Exercise aim: Ignoring the images, restate the records below word for word.

(Dataset entries)
»»
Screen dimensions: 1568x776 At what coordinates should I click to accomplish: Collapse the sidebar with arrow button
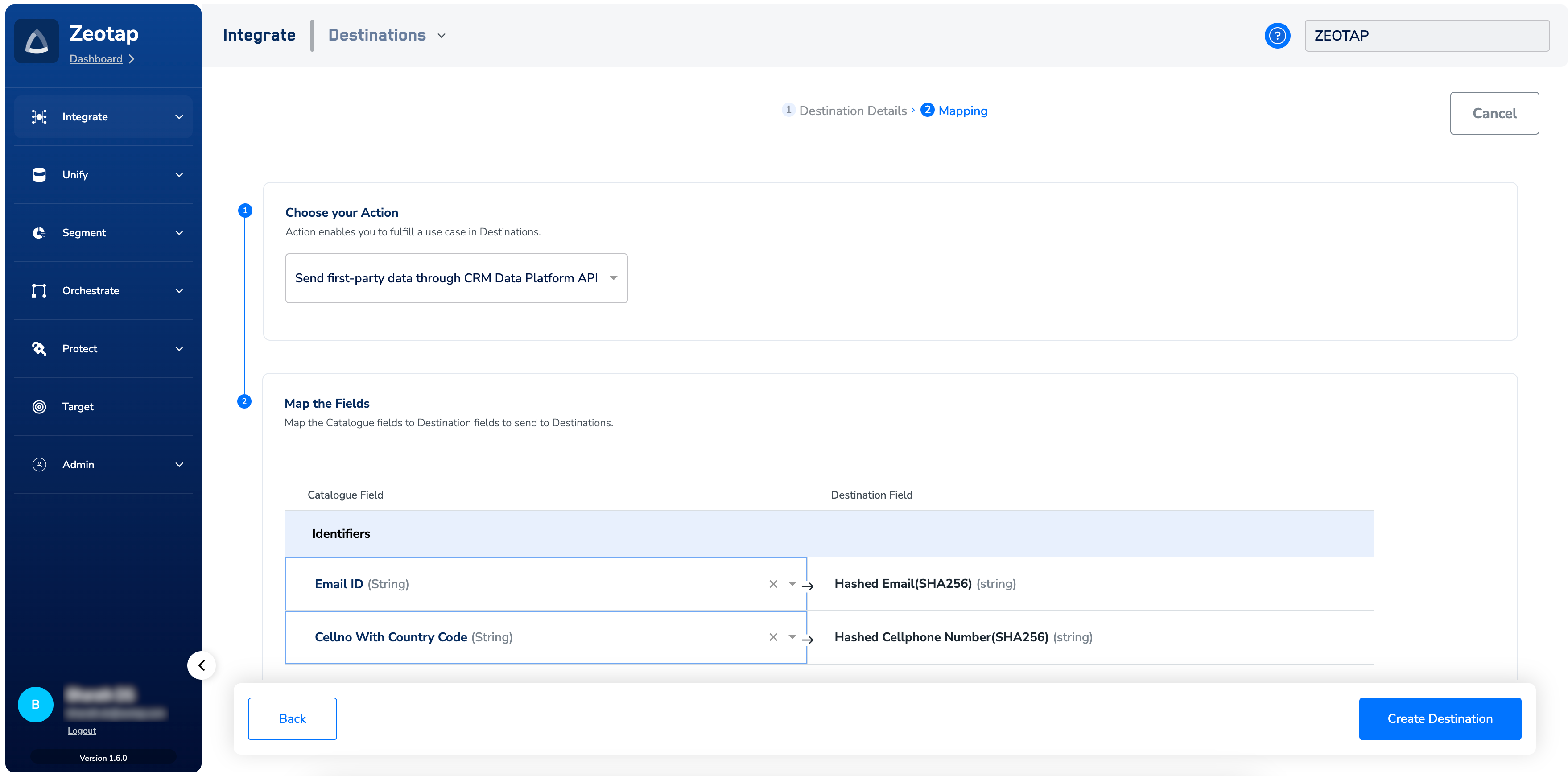202,665
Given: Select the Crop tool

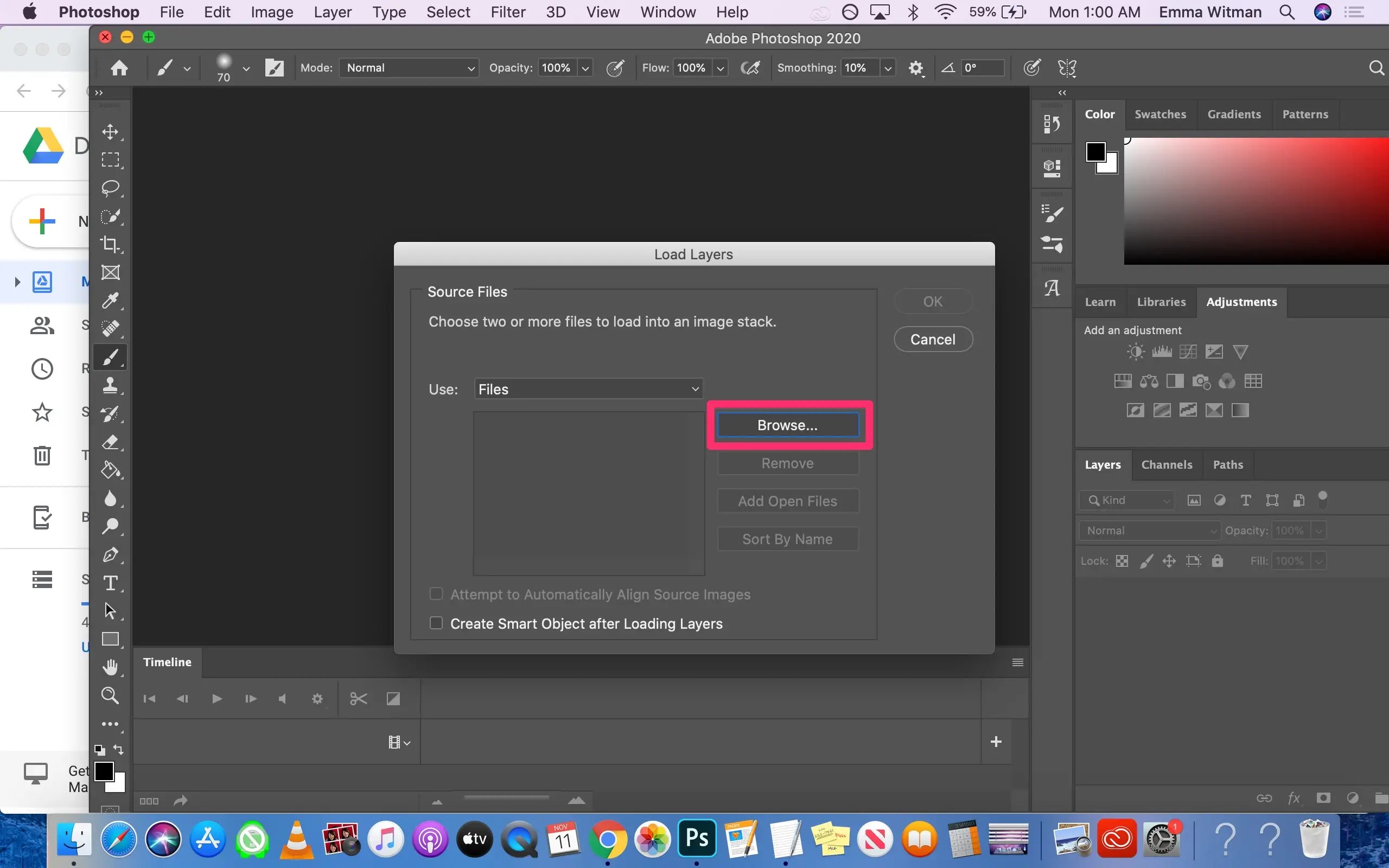Looking at the screenshot, I should (110, 245).
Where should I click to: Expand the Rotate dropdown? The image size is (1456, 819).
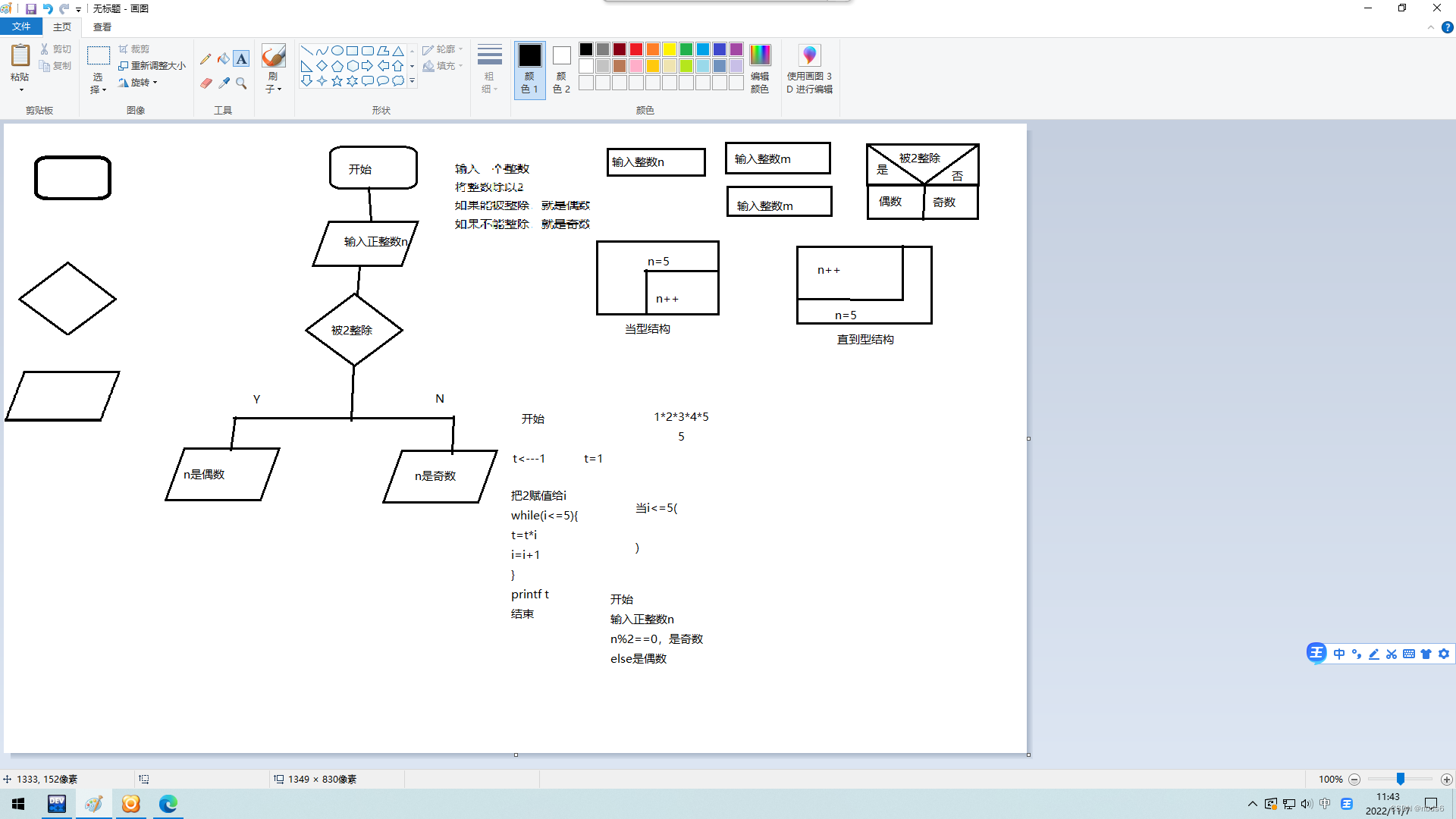click(x=155, y=83)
««
Response area:
Screen dimensions: 1568x776 At what coordinates should I click to accomplish: Collapse the sidebar with arrow button
202,665
Given: Select the Crop tool

Looking at the screenshot, I should (110, 245).
Where should I click to: Expand the Rotate dropdown? The image size is (1456, 819).
click(x=155, y=83)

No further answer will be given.